Google Cloud launches BigLake, a new cross-platform data storage engine – TechCrunch
At its Cloud Data Summit, Google today announced the launch of a preview of BigLake, a lake data storage tool makes it easy for businesses to analyze the data in their data warehouses and data lakes.
The core idea here is to take advantage of Google’s experience with running and managing its BigQuery data warehouse and extend it to data lakes on Google Cloud Storage, combining good data warehouses and data warehouses. into a single service that eliminates basic memory formats and systems.
This data, notably, can reside within BigQuery or live on AWS S3 and Azure Data Lake Storage Gen2, also. Through BigLake, developers will have access to a unified storage engine and the ability to query underlying data stores through a single system, without the need to move or duplicate data. .
“Managing data across different lakes and warehouses creates vaults and increases risks and costs, especially when data needs to be moved,” said Gerrit Kazmaier, VP and CEO of the agency. Databases, Data Analytics, and Business Intelligence at Google Cloud explained, notes in today’s announcement. “BigLake allows companies to unify their warehouses and data lakes for data analysis without worrying about the underlying storage system or format, eliminating the need to copy or move data from source and reduce costs and inefficiencies. ”
Using the policy tag, BigLake allows administrators to configure their security policies at the table, row, and column levels. This includes data stored in Google Cloud Storage, as well as two supported third-party systems where BigQuery Omni, Google’s Multi-Cloud Analytics Service, enables these security controls. Those security controls then also ensure that only the right data flows into engines like Spark, Presto, Trino, and TensorFlow. This service also integrates with Dataplex The tool provides additional data management capabilities.
Google notes that BigLake will provide granular access controls, and its API will extend to Google Cloud, as will file formats like open column-oriented Apache. Wood floor and open source processing tools like Apache Spark.

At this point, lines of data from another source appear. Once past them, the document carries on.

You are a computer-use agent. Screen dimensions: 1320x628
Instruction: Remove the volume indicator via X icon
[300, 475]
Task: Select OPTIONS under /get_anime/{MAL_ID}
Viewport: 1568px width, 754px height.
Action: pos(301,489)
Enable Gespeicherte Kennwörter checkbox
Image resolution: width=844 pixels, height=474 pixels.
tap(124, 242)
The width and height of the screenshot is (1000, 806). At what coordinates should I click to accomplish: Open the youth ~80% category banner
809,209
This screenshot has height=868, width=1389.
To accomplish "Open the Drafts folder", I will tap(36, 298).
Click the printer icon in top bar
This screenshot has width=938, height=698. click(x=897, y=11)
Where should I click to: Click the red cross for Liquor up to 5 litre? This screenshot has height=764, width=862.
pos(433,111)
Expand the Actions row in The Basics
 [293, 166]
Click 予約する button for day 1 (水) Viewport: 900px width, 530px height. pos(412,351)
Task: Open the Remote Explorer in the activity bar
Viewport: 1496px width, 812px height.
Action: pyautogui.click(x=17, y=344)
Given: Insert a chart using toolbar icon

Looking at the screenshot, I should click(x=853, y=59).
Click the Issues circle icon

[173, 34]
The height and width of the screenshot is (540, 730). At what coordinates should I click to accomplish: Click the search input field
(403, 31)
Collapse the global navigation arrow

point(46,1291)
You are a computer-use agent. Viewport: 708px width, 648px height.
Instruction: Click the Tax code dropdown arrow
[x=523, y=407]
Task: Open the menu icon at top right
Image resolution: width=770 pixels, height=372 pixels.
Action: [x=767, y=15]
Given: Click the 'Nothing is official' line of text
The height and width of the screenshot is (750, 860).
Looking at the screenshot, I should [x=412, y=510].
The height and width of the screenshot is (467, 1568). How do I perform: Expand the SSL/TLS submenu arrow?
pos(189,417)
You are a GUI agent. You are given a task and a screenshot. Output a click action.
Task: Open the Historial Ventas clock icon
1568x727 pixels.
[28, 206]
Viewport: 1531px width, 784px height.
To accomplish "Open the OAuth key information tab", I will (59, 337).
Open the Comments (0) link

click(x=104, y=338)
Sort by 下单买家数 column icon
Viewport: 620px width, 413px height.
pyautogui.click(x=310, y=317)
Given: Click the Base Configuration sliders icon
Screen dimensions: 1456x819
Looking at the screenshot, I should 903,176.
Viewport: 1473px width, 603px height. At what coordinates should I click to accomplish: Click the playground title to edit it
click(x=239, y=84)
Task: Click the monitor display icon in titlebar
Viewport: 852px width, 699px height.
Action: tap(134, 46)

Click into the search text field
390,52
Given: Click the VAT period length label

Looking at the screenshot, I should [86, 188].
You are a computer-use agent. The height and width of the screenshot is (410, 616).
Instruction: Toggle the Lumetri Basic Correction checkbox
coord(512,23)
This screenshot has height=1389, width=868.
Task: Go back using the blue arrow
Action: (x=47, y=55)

“The volume of valuable data that organizations must manage and analyze is growing at an astounding rate,” explained Google Cloud software engineer Justin Levandoski and product manager Gaurav Saxena in today’s announcement. . “This data is increasingly distributed across multiple locations, including data warehouses, data lakes, and NoSQL stores. As an organization’s data becomes more complex and grows across different data environments, silos arise, creating increased risks and costs, especially when that data needs to be migrated. . Our customers have made it clear; they need help.”
In addition to BigLake, Google today also announced that Spanner, its globally distributed SQL database, will soon have a new feature called “change flow”. With these, users can easily track any changes to the database in real time be it inserts, updates or deletions. “This ensures customers always have access to the latest data as they can easily copy changes from Spanner to BigQuery for real-time analysis, triggering application behavior down using Use Pub/Sub or store changes in Google Cloud Storage (GCS) for compliance,” explains Kazmaier.
Google Cloud today also brings Vertex AI deska tool for managing the entire lifecycle of a data science project, out of beta and in general availability and launched Connected Sheets for Viewers and accessibility Viewer data models in its Data Studio BI tool.